Setting the registry value:
HKLM\SOFTWARE\Microsoft\Windows Defender ForceDefenderPassiveMode = 1
places Defender into passive mode, but it does not automatically enable periodic scanning or definition update behavior in the same way as toggling it from the Windows Security UI.
When you enabled Periodic scanning manually, Windows triggered multiple internal state changes (services, policy evaluation, WMI providers, and other configuration keys). That’s why you observed a large number of registry changes — it’s not controlled by a single registry value.

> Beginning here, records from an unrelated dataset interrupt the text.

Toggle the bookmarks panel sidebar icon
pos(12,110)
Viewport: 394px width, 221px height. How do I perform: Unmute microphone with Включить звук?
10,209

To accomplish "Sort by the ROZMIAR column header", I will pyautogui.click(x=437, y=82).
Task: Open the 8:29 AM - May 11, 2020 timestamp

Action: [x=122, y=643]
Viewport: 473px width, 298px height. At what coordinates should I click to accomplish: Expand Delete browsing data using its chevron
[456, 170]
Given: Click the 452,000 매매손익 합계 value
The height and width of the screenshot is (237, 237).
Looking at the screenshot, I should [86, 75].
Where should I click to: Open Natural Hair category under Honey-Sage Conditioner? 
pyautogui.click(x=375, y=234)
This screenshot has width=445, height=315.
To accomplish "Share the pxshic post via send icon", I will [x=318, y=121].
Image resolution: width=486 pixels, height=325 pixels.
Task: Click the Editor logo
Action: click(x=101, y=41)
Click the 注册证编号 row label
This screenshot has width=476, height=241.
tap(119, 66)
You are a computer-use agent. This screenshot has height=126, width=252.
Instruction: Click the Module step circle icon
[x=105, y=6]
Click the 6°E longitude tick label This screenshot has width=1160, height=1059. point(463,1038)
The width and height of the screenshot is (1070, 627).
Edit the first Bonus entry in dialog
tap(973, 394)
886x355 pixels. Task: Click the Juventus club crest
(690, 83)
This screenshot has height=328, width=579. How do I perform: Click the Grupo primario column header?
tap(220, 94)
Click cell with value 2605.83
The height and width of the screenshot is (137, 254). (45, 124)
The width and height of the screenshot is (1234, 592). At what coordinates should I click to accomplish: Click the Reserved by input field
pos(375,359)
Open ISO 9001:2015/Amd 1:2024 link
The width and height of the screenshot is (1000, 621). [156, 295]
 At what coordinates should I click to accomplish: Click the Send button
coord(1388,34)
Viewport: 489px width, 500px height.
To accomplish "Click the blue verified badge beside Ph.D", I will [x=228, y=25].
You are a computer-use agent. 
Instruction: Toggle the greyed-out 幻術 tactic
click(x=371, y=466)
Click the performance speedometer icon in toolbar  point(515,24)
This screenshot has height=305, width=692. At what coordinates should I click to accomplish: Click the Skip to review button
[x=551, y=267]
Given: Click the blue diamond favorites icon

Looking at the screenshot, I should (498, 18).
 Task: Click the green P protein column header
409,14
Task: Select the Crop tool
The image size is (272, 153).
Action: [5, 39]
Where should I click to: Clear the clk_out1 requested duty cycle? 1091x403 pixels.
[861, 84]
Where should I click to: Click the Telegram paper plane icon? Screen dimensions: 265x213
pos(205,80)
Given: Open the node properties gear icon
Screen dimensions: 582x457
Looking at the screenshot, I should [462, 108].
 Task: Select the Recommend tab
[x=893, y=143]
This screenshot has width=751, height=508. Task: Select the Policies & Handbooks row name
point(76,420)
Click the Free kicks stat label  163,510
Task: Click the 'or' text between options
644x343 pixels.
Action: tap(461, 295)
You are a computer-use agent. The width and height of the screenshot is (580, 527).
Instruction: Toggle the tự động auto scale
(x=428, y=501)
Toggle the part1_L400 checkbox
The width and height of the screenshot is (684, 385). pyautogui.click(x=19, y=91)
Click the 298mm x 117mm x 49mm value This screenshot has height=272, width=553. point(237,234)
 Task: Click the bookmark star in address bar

Also, the key you referenced:
HKLM\SOFTWARE\Microsoft\Windows Defender\PUAProtection
only controls Potentially Unwanted Application (PUA) detection. It does not affect passive mode, update state, or definition reporting. So modifying that key would not resolve a “definitions out of date” condition.
Another important factor: if Tamper Protection is enabled, registry-based changes to Defender settings may not apply as expected.
Before pushing additional registry changes domain-wide, I would clarify exactly what your security team is measuring:
Security intelligence (definition) version?
Engine version?
Windows Security UI health state?
Or a compliance scanner expecting Defender to be active?
In environments with third-party AV, Defender being passive is expected behavior. If definition updates are required for compliance tracking, periodic scanning must be enabled through supported policy methods rather than attempting to replicate the UI behavior with registry edits.